Specifications typically call for the TAB agency to compare the total air flow of an air-handling unit as measured by a pitot reading and compare this flow with the sum of the registers at full flow.
These specifications require both air and hydronic systems to be adjusted to obtain flows with the least amount of static pressure. Procedural standards in all three associations require that at least one open pathway be maintained in each system, each branch within a system, and each terminal box within a branch.

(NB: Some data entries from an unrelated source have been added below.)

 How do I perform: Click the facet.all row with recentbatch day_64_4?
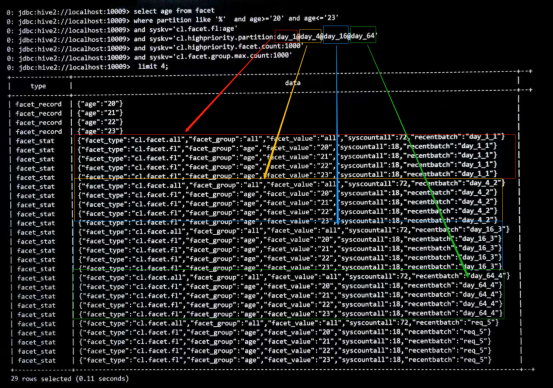point(294,277)
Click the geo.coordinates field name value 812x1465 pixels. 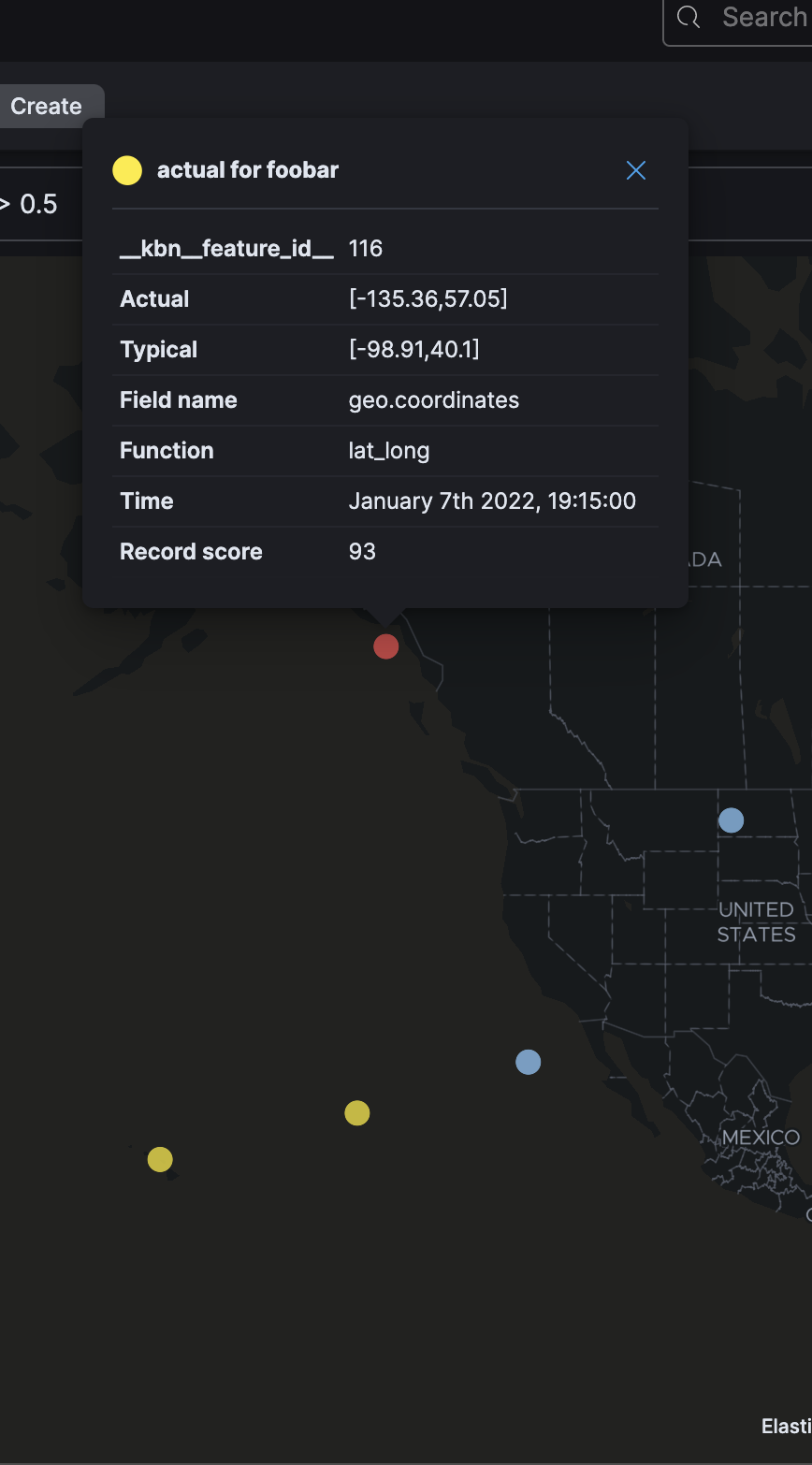[x=434, y=399]
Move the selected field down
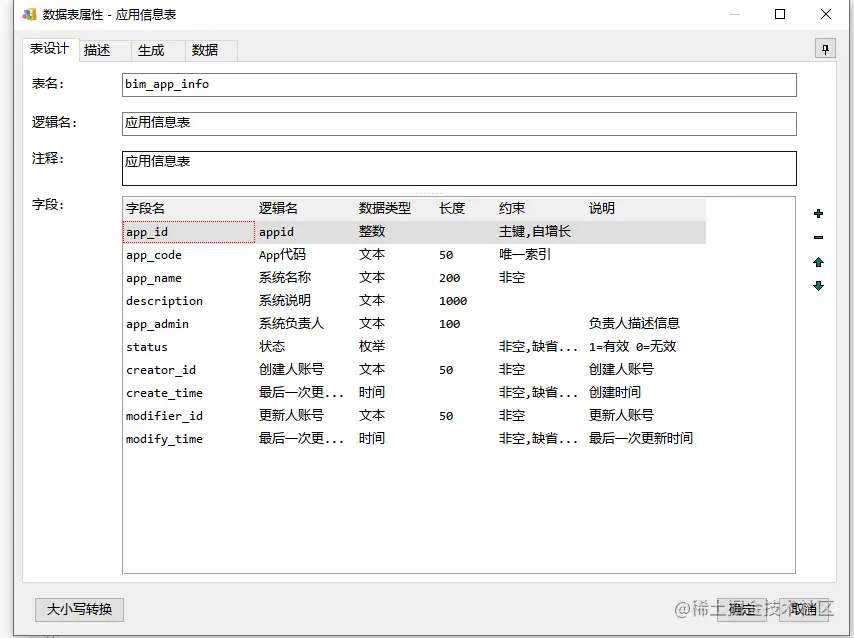Screen dimensions: 854x638 [818, 286]
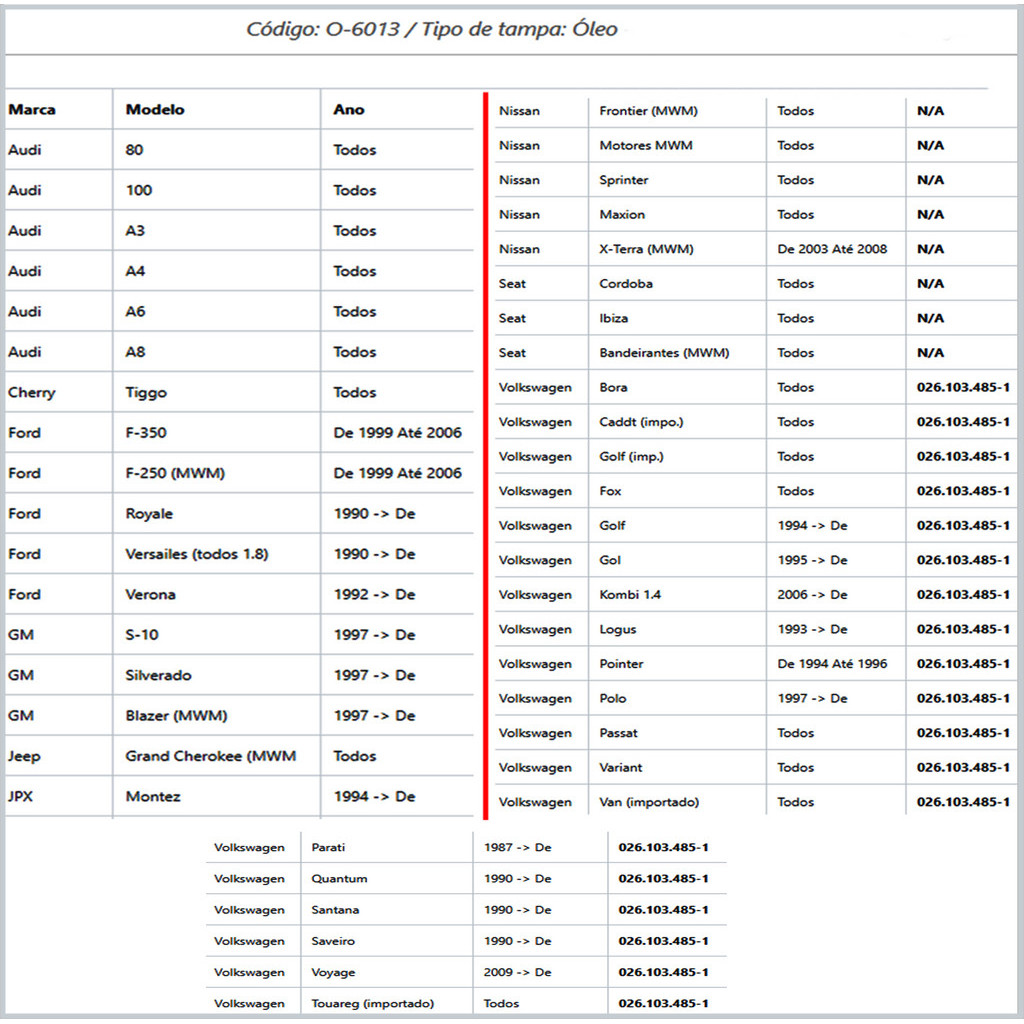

While it is necessary to specify proper TAB procedures, it is even more important to be certain that a certified professional is in charge and responsible for the TAB process. For example, NEBB insists that all certified professionals responsible for TAB projects meet stringent experience requirements, and must pass a very thorough written examination that shows proof of knowledge of the science involved in TAB.
The applicant must then pass a practical examination that shows he/she has the practical skills to actually perform the work. NEBB then insists that both the professional supervisors and firms sign NEBB’s code of ethics form that states the firms pledge to strictly follow procedures.
Failure to follow these simple procedural standards can be costly, and energy costs can be measured and predicted.
A typical 100,000 sq. ft office building may have 110,000 cfm of design air flow requirements and a design motor load of about 110 hp. Energy cost charges for a building that operates 16 h/day, 5 days/week, delivering 55 F air to the occupied spaces, with total electric costs of $0.08 per kWh and gas heating costs at $11 per therm energy can be determined based on changes to the system.
If the HVAC system is set up improperly and delivers 130,000 cfm from the fan to obtain 110,000 cfm in the occupied spaces, the extra motor costs can be calculated from the fan laws:
(130,000 cfm / 110,000 cfm)3
1.18 x 1.18 x 1.18 x 110 hp = 180 hp
(180 hp - 110 hp) x 0.746 kW/hp x 16 h x 260 days/yr = 217,235 kWh/yr
217,235 kWh/yr x $0.08 kWh =
$17,400/yr or $350,000 over the 20-year life of the building
Failure to leave open paths to diffusers and terminal units results in an increase in total system static pressure. This is a common occurrence on many projects because it is much easier to simply increase the fan static pressure setpoint to achieve the desired air flow than to eliminate the restriction or determine the reason the pressure drop is higher than design.
A 1-in. increase in total system fan static pressure will create the following costs.
The same type of analysis can be used to determine the costs of improperly set up exhaust systems, makeup air, reheating excess supply air, cost of unwanted reheat caused by high pump pressure-induced leaking reheat valves, and myriad other problems seen on many projects. The formulas and equations used to determine various costs can be found in NEBB’s TAB Manual for Technicians and in NEBB’s TAB Training Course for Supervisor’s. These manuals can be purchased online .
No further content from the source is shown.